Stored records
╭──

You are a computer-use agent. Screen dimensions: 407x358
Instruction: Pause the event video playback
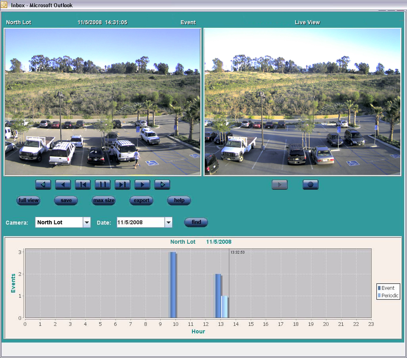[x=103, y=184]
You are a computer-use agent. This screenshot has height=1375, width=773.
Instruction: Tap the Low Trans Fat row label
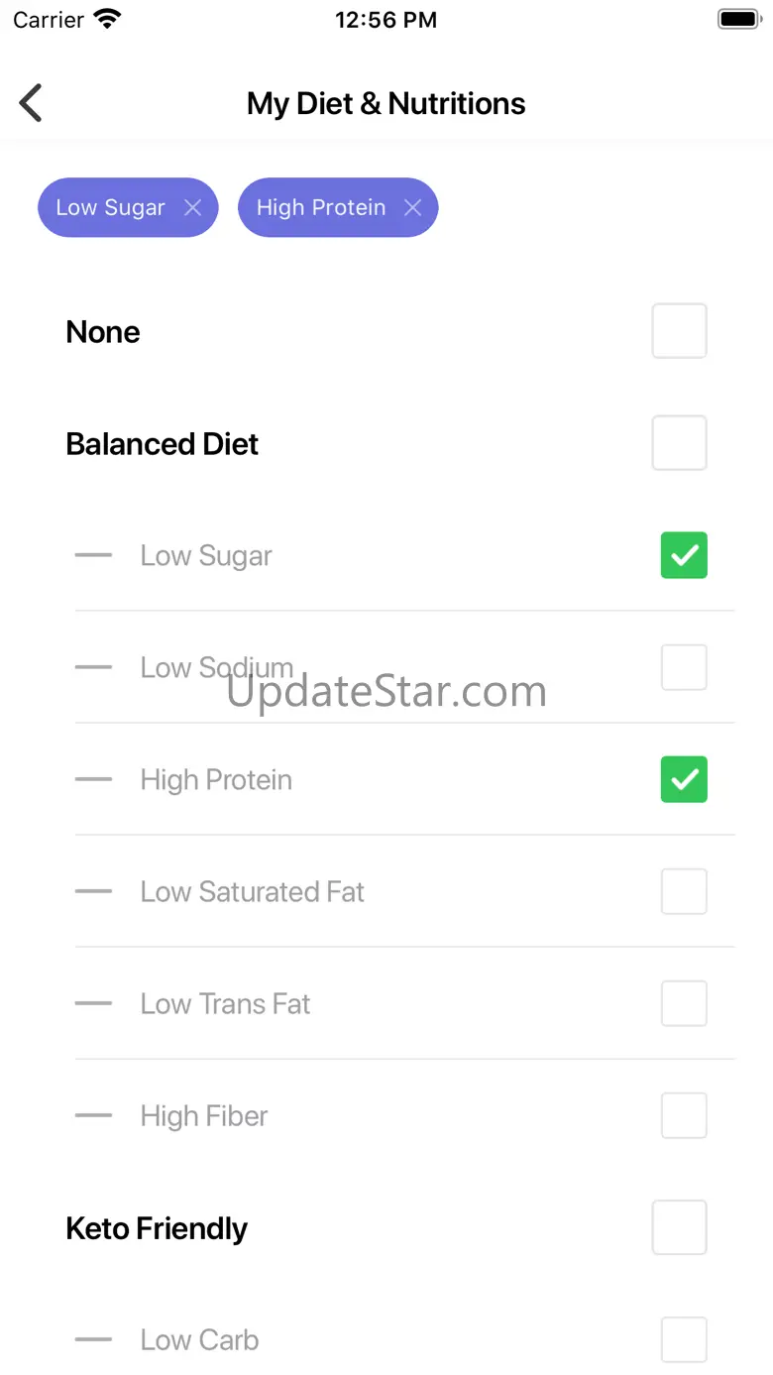225,1004
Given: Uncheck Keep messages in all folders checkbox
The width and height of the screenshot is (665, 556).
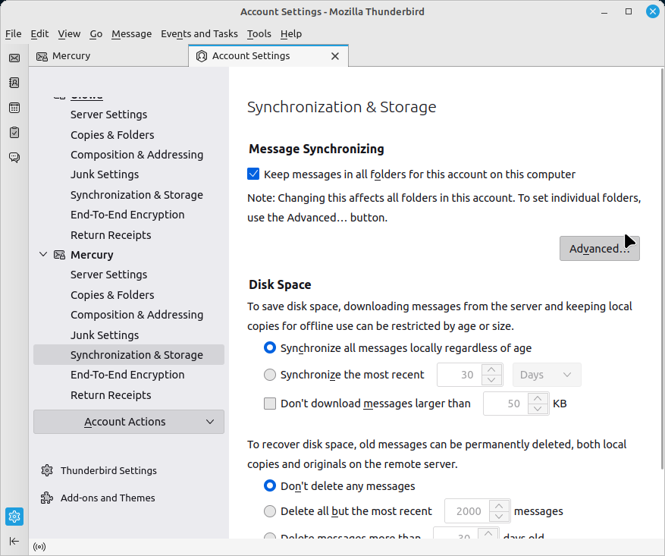Looking at the screenshot, I should tap(254, 174).
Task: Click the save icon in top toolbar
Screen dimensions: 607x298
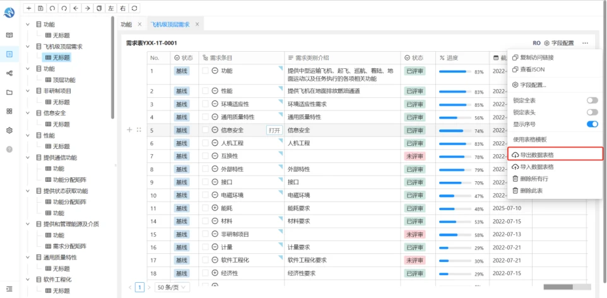Action: tap(40, 8)
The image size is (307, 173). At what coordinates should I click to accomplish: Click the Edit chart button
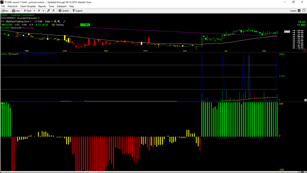tap(39, 21)
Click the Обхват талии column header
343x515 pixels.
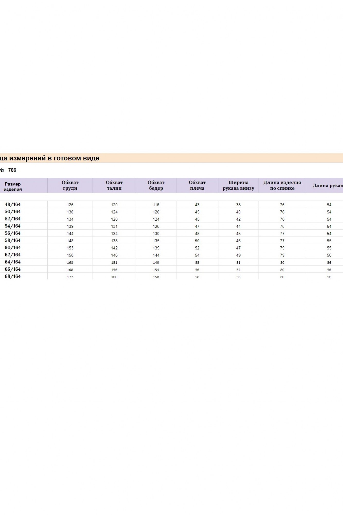114,185
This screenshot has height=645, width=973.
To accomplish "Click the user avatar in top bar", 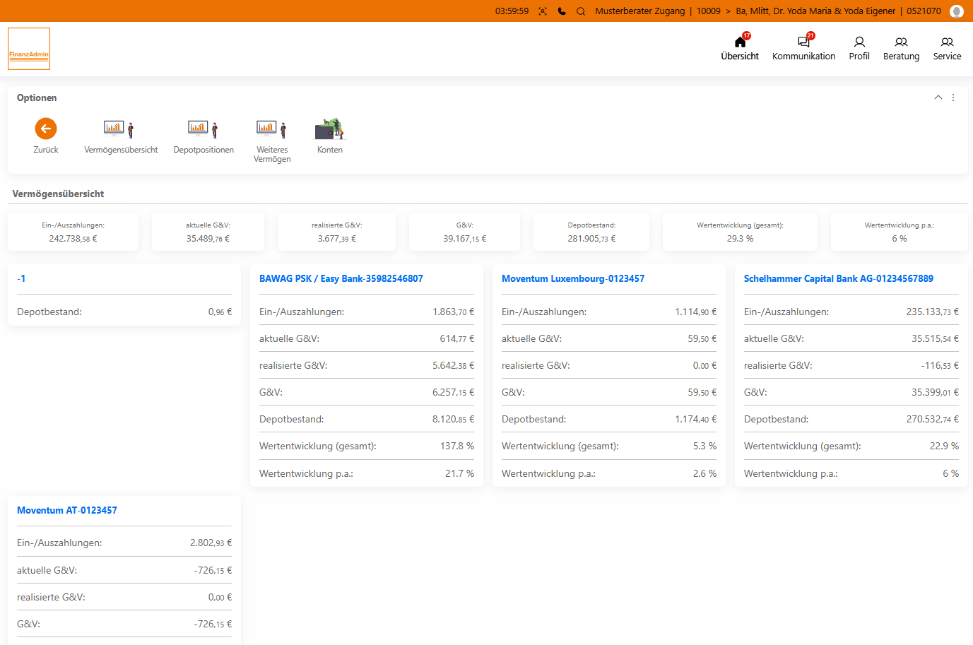I will (956, 11).
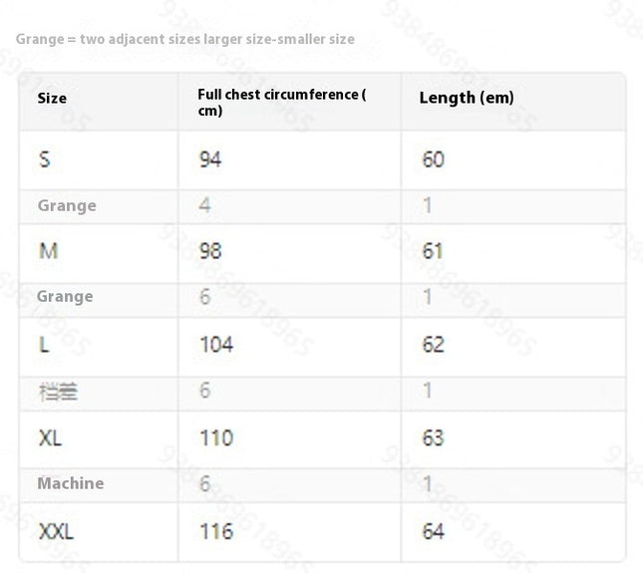This screenshot has height=573, width=643.
Task: Click the 94 chest value for S
Action: point(210,159)
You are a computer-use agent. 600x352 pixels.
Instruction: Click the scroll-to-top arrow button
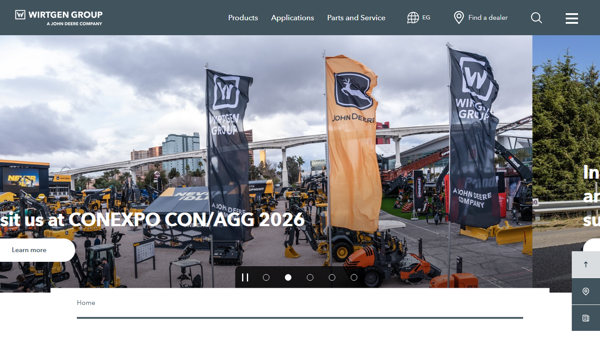coord(586,264)
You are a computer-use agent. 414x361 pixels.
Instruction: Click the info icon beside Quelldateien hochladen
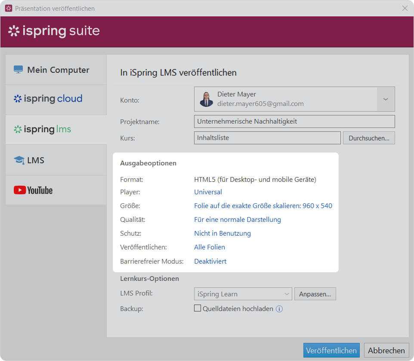point(279,308)
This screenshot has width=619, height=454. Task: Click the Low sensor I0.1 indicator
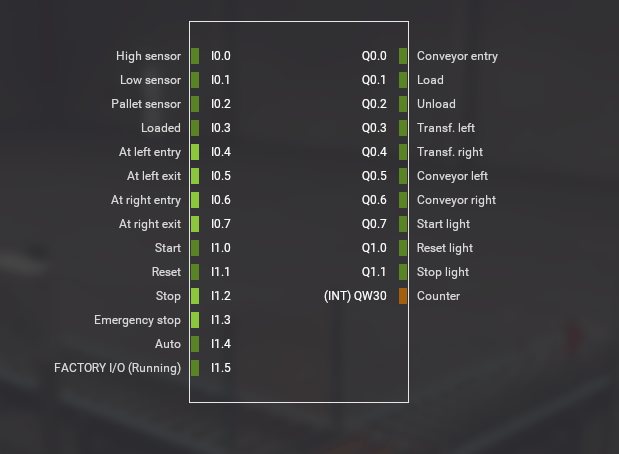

╰──

_What the task requires_: Please find the lines in the data that contain the word "computer" and copy them.

_Solution to this problem_:
You are a computer-use agent. Screen dimensions: 407x358
You are a computer-use agent. This screenshot has height=1375, width=773.
You are a computer-use agent. 600x352 pixels.
You are a computer-use agent. 414x361 pixels.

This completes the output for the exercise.